Immediately after Morsi's ouster, Egyptian security forces arrested the head of the Freedom and Justice Party, along with a deputy leader of the Muslim Brotherhood, Reuters reported at the time. It also issued warrants to arrest some 300 members of the Brotherhood, referred to informally as the Ikhwan, the Arabic word for "brothers." Since then, the government has continued its crackdown, often violently, against the party and its supporters. In the Rabaa massacre of Aug. 14, 2013, security forces moved in on an encampment of supporters and killed possibly more than 1,000 people.
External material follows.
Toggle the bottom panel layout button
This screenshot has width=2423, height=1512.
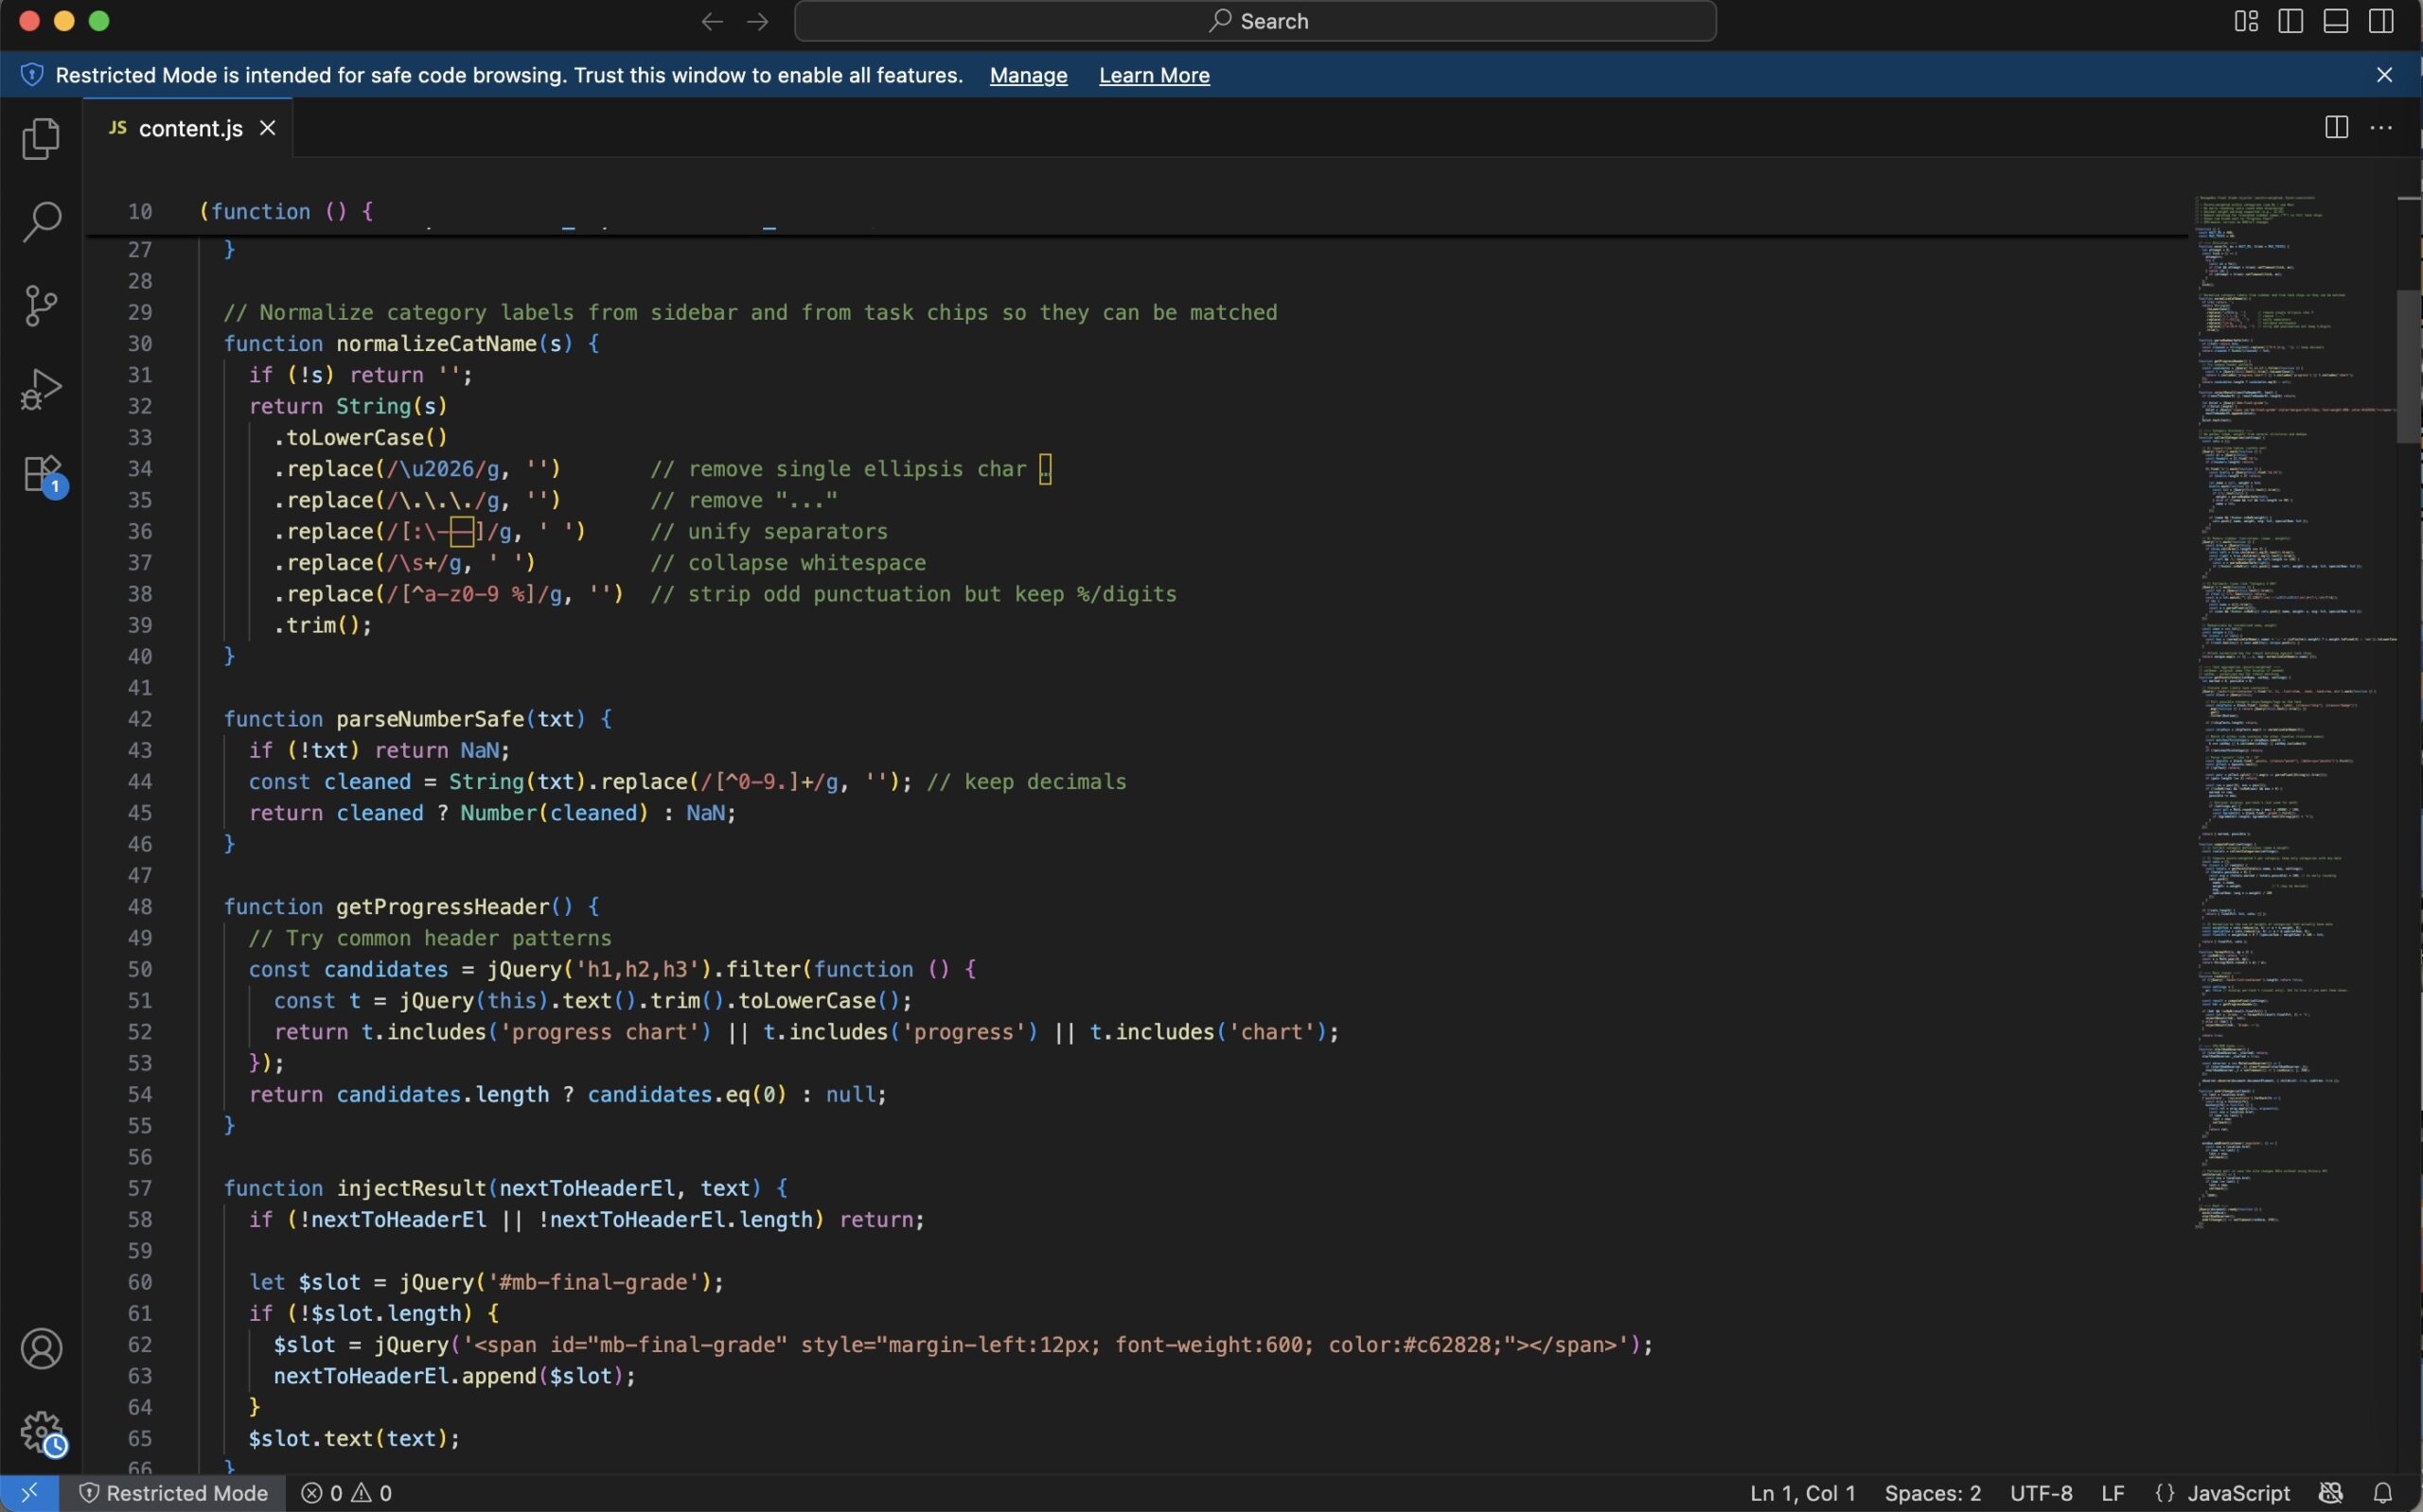[2336, 21]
Two months later, the government arrested a deputy leader of the Freedom and Justice Party. It has blacklisted the Muslim Brotherhood and tried members for the killing of protesters. The spree of detainments continues to the present. In August, Sisi approved new, strict anti-terrorism legislation that critics have said will be used to muzzle dissent, even as the country faces a rising threat from a branch of the Islamic State group in the Sinai Peninsula.
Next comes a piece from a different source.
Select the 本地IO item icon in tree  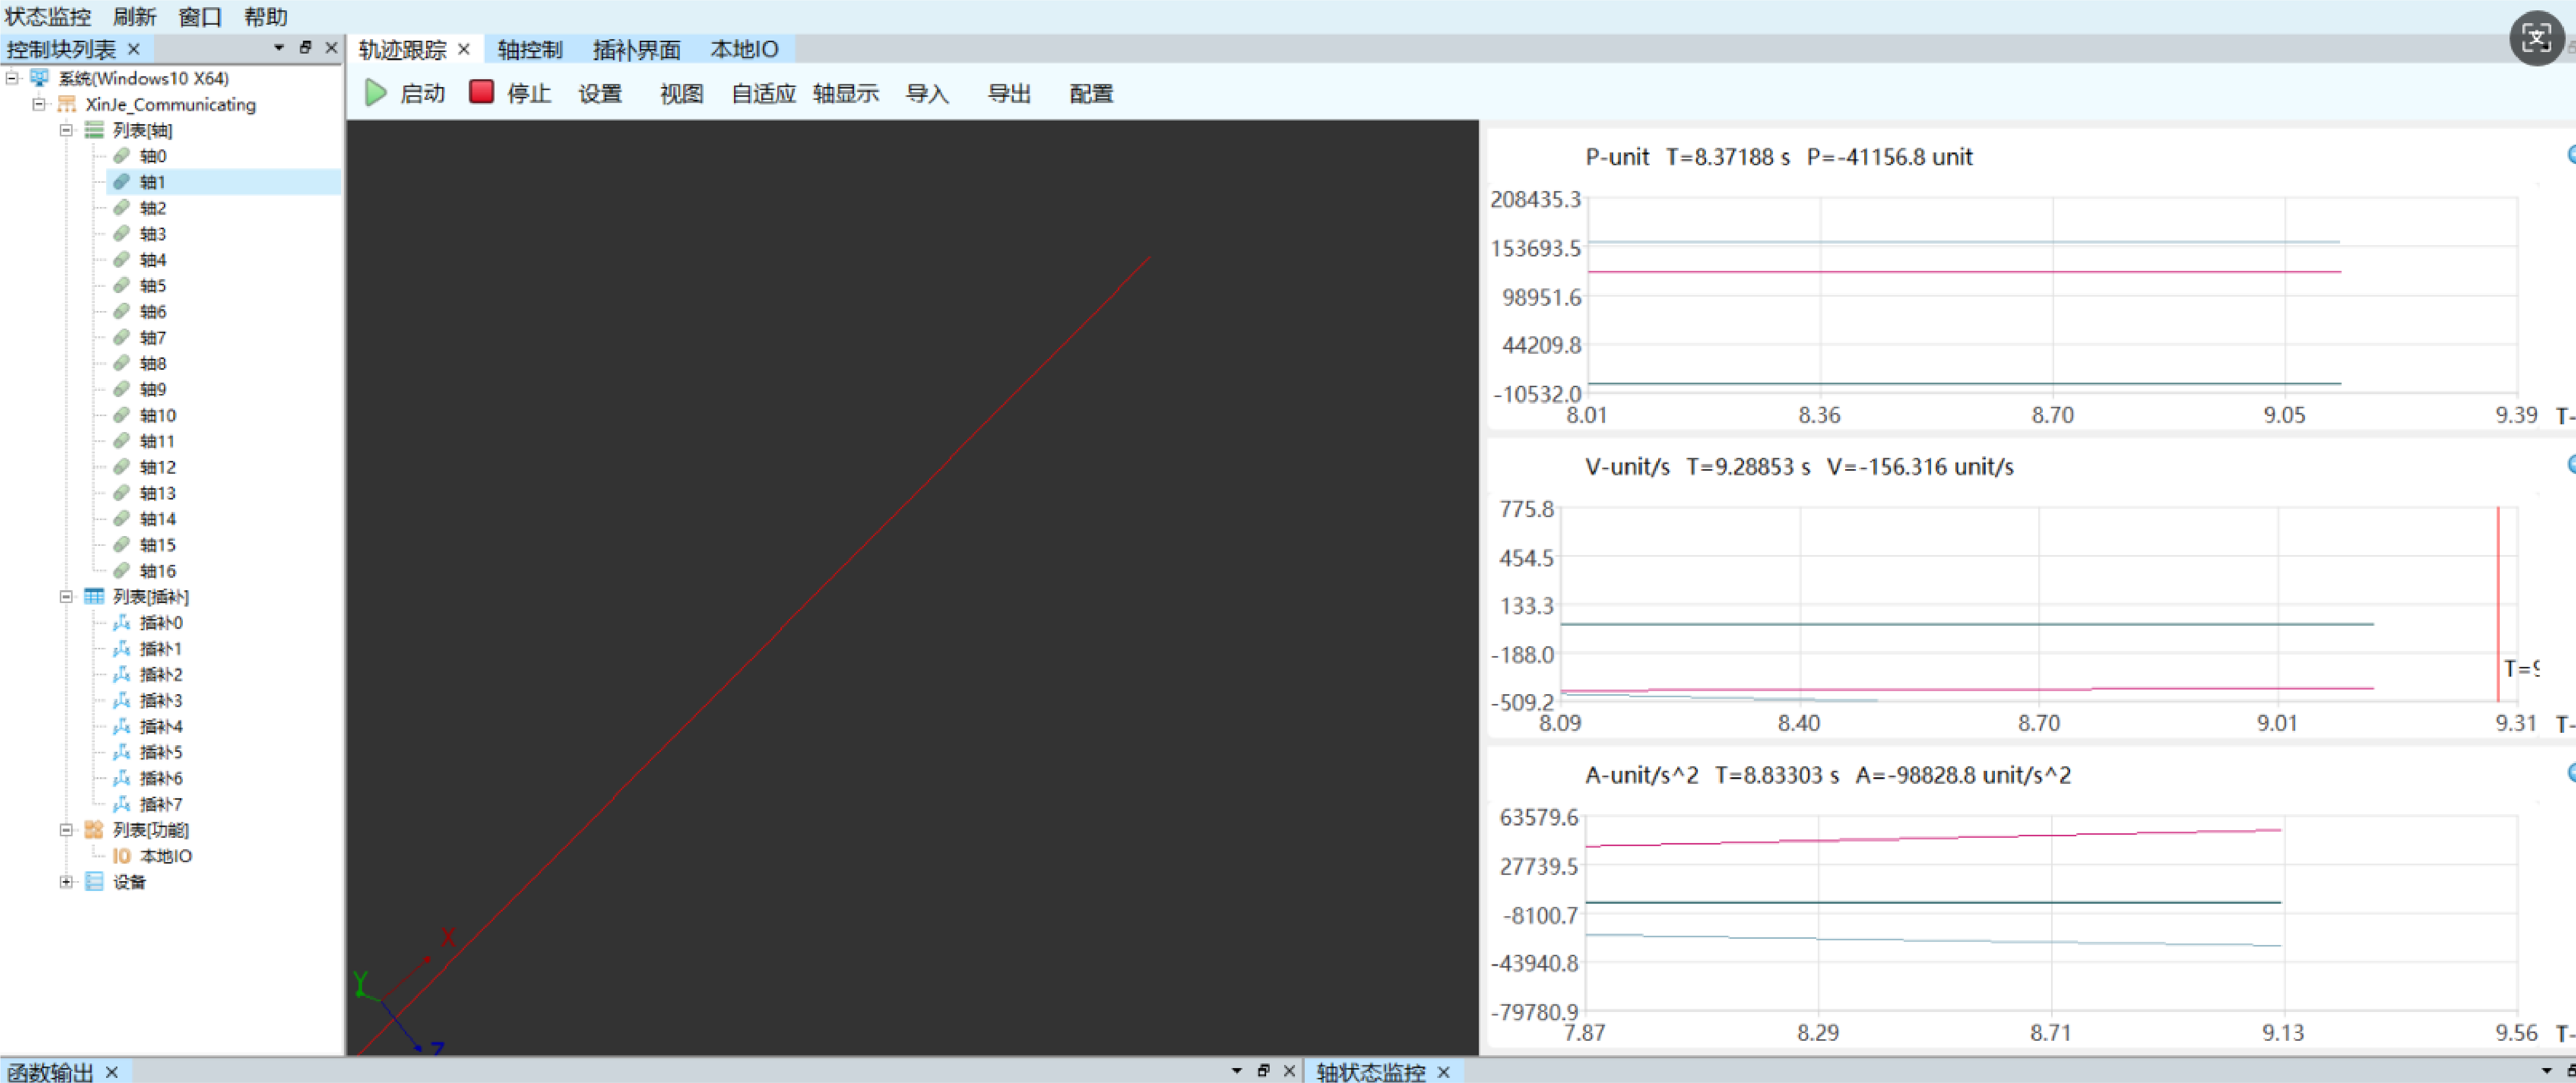tap(121, 856)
In July, security forces killed nine members of the Brotherhood and arrested 21 midlevel members across Egypt, the Daily News Egypt reported. The organization Human Rights Watch found that Egyptian authorities have imposed not only extremely long periods of pretrial detentions on Brotherhood members and anti-government activists but also at least 547 death sentences that often involve "mass trials involving alleged Brotherhood supporters and other Islamists."